In January, the Federal Register declared it “unreasonable” for colleges to treat their adjunct faculty as part-time workers despite the fact that many of them work more than 30 hours a week.
Currently, most universities only pay adjuncts for the time they spend literally teaching, and for office hours they hold. These instructors are usually stiffed for the time it takes to grade papers and tests, and for what can be a ferocious commute, as well. To make it a workable full-time position, many adjuncts have to hustle between several campuses over the course of a single day; policy often forbids them from teaching a full course load at any one school.
The IRS believes that compensating these instructors properly would mean that the
hours of service for adjunct faculty should be determined by crediting three hours of service per week for each course credit taught.
Colleges are trying to weasel out of extending health care to their currently uninsured instructors under The Affordable Care Act by reducing these employees’ hours. Youngstown College in Ohio even threatened to fire any adjunct instructors who work enough hours to make them eligible for health insurance.
Universities have been finding various ways to cut instructors’ pay and benefits for three decades. Government data compiled by John Curtis indicates the number of “contingent instructional staff” in American universities increased by 194.4% between 1975 and 2007. These are the poorly paid, unstable positions and they outpace by more than seven-fold the growth of full-time tenured positions: the well compensated, secure jobs that come with benefits.

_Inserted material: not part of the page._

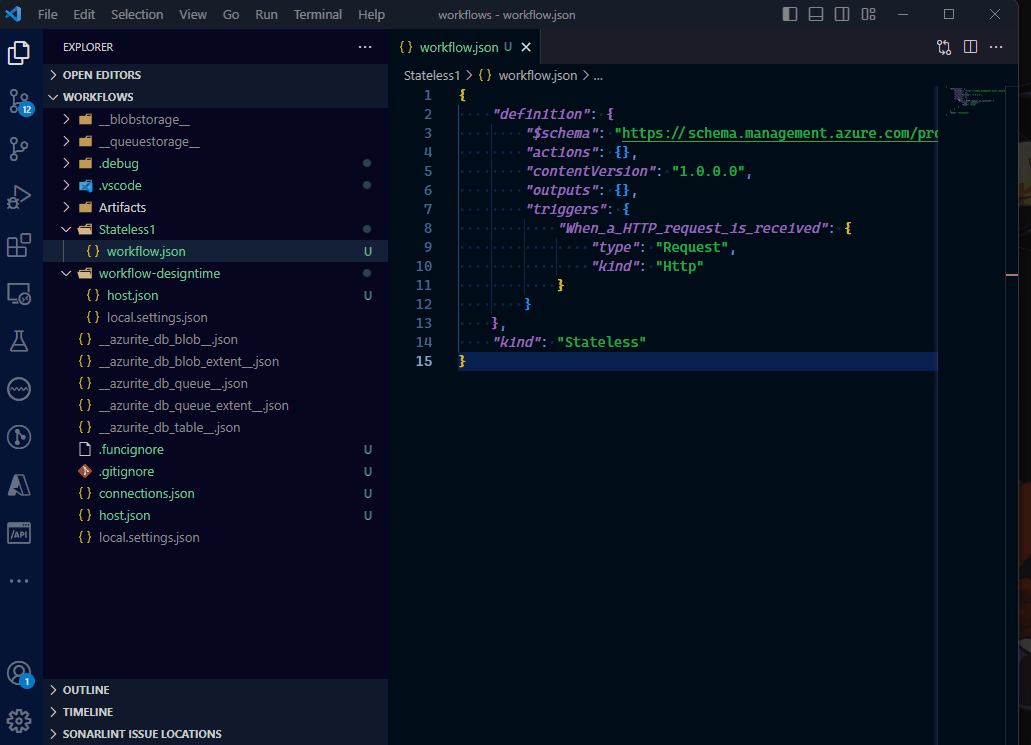Open the Accounts icon at activity bar bottom

(20, 673)
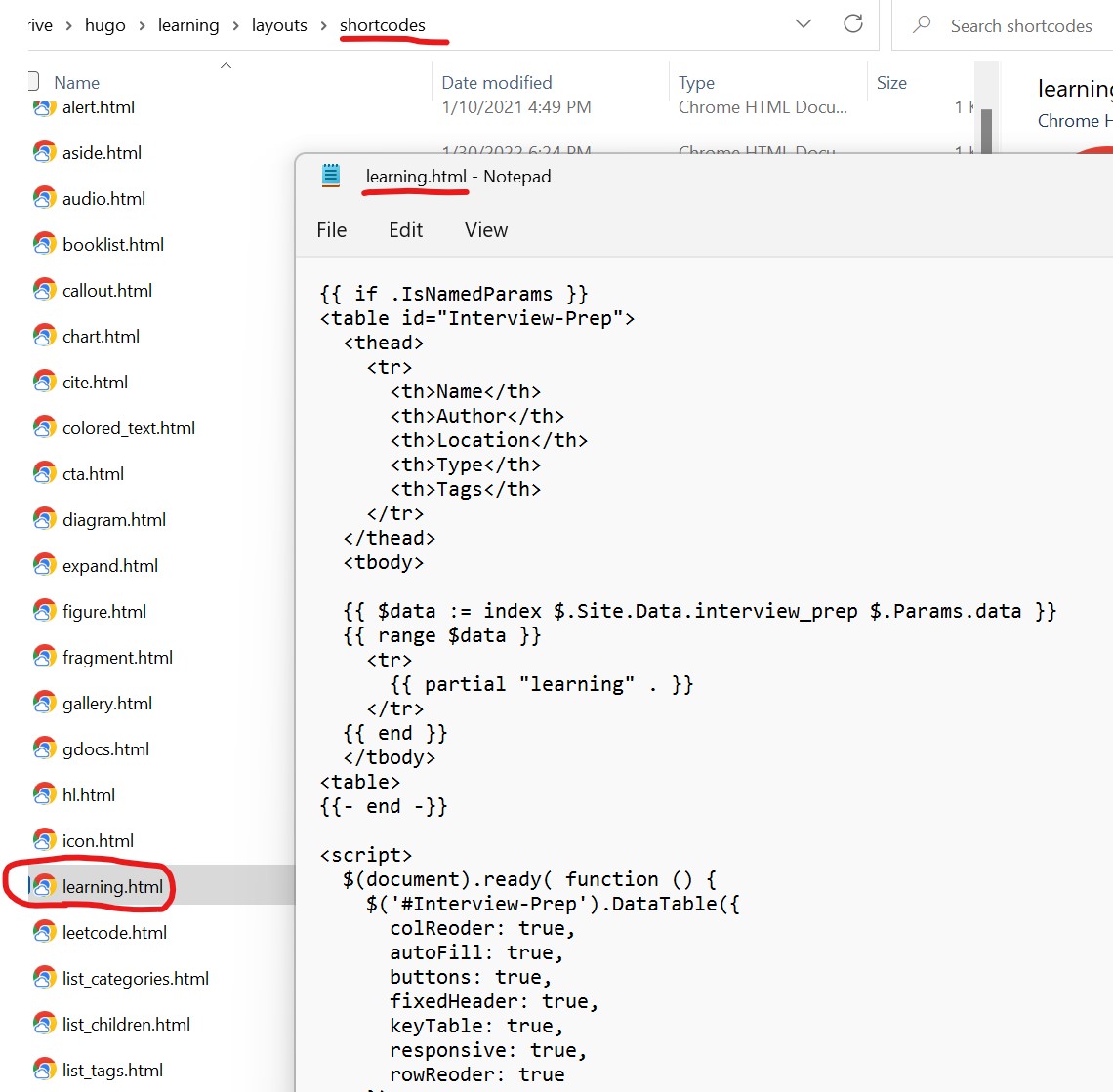
Task: Toggle the select-all checkbox by Name header
Action: click(33, 82)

New Faculty Majority President Maria Maisto called the IRS’s acknowledgement a “huge step forward” for adjunct labor. This is true, but it could also be a set back for adjuncts that lose their jobs or get their hours reduced as a result of it.
One solution? Maybe universities should stop paying their presidents and "star" professors and football coaches so much; start paying adjuncts better; and thereby do their own small part to tackle America's growing inequality problem.